Several consecutive new hard disks crashing

andresbl

Reputable
Mar 26, 2014
4
0
4,510
Hello. I'm using Ubuntu, and during the last two years I've had several consecutive hard disk crashes (fortunately covered by the guaranty, but now it's running out). They were WD and Seagate disks, unsealed in front of me by the seller. Everything works fine for a few months, but then the system starts freezing for about 30 seconds, more and more often, until the hard disk fails.

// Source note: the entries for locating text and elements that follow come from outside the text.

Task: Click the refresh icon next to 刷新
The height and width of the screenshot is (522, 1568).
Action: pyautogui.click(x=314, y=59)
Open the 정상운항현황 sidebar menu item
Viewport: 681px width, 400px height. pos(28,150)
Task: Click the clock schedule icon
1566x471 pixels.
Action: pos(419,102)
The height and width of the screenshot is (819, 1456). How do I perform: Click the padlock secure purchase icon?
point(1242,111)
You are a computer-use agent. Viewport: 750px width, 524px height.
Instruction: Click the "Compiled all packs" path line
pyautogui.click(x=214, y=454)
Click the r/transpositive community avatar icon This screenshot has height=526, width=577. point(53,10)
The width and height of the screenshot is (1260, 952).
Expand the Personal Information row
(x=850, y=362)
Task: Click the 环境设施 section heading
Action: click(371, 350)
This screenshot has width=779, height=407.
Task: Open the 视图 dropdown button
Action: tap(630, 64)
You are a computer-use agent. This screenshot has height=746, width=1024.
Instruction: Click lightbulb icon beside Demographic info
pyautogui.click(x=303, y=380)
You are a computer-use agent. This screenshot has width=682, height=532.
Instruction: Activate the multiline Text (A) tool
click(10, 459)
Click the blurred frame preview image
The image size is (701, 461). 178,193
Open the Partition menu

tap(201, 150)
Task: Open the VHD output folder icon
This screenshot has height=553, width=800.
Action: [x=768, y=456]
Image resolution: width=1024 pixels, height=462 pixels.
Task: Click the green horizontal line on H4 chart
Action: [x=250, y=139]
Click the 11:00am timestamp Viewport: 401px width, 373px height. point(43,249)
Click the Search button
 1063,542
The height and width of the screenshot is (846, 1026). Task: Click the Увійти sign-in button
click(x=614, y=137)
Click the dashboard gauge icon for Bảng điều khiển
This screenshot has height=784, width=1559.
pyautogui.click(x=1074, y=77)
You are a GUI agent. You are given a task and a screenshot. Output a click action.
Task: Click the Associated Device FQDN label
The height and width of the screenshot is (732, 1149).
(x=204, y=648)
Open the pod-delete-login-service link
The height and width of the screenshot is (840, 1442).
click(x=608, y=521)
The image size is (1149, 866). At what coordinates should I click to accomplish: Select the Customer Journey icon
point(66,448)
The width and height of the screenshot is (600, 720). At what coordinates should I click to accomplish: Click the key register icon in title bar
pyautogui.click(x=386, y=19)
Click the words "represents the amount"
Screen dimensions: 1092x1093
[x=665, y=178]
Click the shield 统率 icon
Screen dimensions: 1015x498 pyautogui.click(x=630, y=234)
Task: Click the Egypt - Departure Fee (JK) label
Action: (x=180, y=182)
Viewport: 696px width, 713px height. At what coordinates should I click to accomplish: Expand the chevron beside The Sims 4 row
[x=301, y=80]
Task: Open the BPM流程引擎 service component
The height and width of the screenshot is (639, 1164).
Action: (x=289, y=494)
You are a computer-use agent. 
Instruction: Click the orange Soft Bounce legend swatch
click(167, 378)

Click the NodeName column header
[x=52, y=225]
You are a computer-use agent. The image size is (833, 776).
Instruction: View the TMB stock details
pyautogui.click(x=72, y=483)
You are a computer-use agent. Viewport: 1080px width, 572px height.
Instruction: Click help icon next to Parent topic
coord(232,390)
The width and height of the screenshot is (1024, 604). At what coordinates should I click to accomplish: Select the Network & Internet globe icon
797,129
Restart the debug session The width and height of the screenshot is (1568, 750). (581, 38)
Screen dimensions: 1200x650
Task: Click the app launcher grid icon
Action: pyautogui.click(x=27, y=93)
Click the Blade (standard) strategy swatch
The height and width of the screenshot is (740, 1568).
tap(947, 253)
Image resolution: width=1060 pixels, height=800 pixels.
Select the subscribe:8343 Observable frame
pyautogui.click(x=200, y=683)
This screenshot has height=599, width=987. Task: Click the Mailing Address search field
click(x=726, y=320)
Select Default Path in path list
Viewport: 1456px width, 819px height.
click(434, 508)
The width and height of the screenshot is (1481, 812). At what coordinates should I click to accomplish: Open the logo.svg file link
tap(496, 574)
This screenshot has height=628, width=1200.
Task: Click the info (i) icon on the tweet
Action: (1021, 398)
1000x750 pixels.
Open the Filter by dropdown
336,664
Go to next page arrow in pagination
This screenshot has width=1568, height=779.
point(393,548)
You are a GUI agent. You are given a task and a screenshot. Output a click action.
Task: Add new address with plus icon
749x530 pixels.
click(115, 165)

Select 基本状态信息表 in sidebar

Before the latest crash I found entries like these appearing in syslog when those "freezings" happen:

Mar 23 14:14:58 CYA-Ubu kernel: [18704.992050] ata1: lost interrupt (Status 0x50)
Mar 23 14:14:58 CYA-Ubu kernel: [18704.992077] ata1.00: exception Emask 0x0 SAct 0x0 SErr 0x0 action 0x6 frozen
Mar 23 14:14:58 CYA-Ubu kernel: [18704.992085] ata1.00: failed command: READ DMA EXT
Mar 23 14:14:58 CYA-Ubu kernel: [18704.992095] ata1.00: cmd 25/00:40:00:cd:52/00:00:59:00:00/e0 tag 0 dma 32768 in
Mar 23 14:14:58 CYA-Ubu kernel: [18704.992095] res 40/00:00:00:4f:c2/00:00:00:00:00/40 Emask 0x4 (timeout)
Mar 23 14:14:58 CYA-Ubu kernel: [18704.992101] ata1.00: status: { DRDY }
Mar 23 14:14:58 CYA-Ubu kernel: [18704.992115] ata1: soft resetting link
Mar 23 14:14:59 CYA-Ubu kernel: [18705.172386] ata1.00: configured for UDMA/133
Mar 23 14:14:59 CYA-Ubu kernel: [18705.172400] ata1.00: device reported invalid CHS sector 0
Mar 23 14:14:59 CYA-Ubu kernel: [18705.172418] ata1: EH complete

I searched for the error and found it could be related to a bad SATA cable, so I replaced it for a new one, but the error kept appearing and eventually the crash happened. A new hard disk was installed and now after three months the 30-seconds freezings and the errors are back. It seems like there is another component in my computer that is affecting the hard disk. I already replaced the SATA cable, and don't know what to do to detect the root of the problem. Thank you very much for any help you can bring.
 

TyrOd

Honorable
Aug 16, 2013
527
0
11,160


Gotcha.

The error reporting is showing that the drive is having problems reading system info and timing out, then resetting itself, this is usually due to failing heads.

Considering the time period were talking about is 2 years and modern drives are becoming more prone to these kinds of issues, it's not unlikely you've just been particularly unlucky with these drives.